--- Data supplied ---

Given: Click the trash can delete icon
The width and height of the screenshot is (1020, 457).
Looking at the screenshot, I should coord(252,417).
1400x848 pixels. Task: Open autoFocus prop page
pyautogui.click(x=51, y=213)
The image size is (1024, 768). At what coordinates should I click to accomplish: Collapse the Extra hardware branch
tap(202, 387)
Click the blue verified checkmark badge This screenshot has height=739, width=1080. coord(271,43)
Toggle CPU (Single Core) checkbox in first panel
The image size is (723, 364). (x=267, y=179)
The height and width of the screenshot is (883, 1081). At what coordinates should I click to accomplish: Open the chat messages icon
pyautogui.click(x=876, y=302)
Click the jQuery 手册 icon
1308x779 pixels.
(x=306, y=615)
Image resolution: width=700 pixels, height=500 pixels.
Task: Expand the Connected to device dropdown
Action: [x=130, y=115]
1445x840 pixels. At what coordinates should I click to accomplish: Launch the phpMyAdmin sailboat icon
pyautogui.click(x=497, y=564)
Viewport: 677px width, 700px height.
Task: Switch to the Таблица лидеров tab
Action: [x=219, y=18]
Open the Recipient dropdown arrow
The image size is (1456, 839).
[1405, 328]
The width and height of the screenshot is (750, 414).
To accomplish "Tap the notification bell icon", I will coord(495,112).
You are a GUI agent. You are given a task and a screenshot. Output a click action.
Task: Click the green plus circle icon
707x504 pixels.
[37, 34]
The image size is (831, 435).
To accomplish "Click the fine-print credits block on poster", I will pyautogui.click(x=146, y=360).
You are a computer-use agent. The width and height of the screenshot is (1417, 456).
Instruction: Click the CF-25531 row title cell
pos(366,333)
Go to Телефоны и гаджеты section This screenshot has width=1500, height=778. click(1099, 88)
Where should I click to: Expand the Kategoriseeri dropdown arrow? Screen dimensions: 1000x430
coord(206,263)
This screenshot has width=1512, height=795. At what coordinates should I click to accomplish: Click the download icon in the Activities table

--- Goal ---
Copy the listing from the line with "Click the jQuery 手册 icon" to the line with "I will coord(495,112).", substituting "button" for every "icon" and leaving everything else untouched. Give only those lines.

--- Result of the task ---
Click the jQuery 手册 button
1308x779 pixels.
(x=306, y=615)
Image resolution: width=700 pixels, height=500 pixels.
Task: Expand the Connected to device dropdown
Action: [x=130, y=115]
1445x840 pixels. At what coordinates should I click to accomplish: Launch the phpMyAdmin sailboat button
pyautogui.click(x=497, y=564)
Viewport: 677px width, 700px height.
Task: Switch to the Таблица лидеров tab
Action: [x=219, y=18]
Open the Recipient dropdown arrow
The image size is (1456, 839).
[1405, 328]
The width and height of the screenshot is (750, 414).
To accomplish "Tap the notification bell button", I will coord(495,112).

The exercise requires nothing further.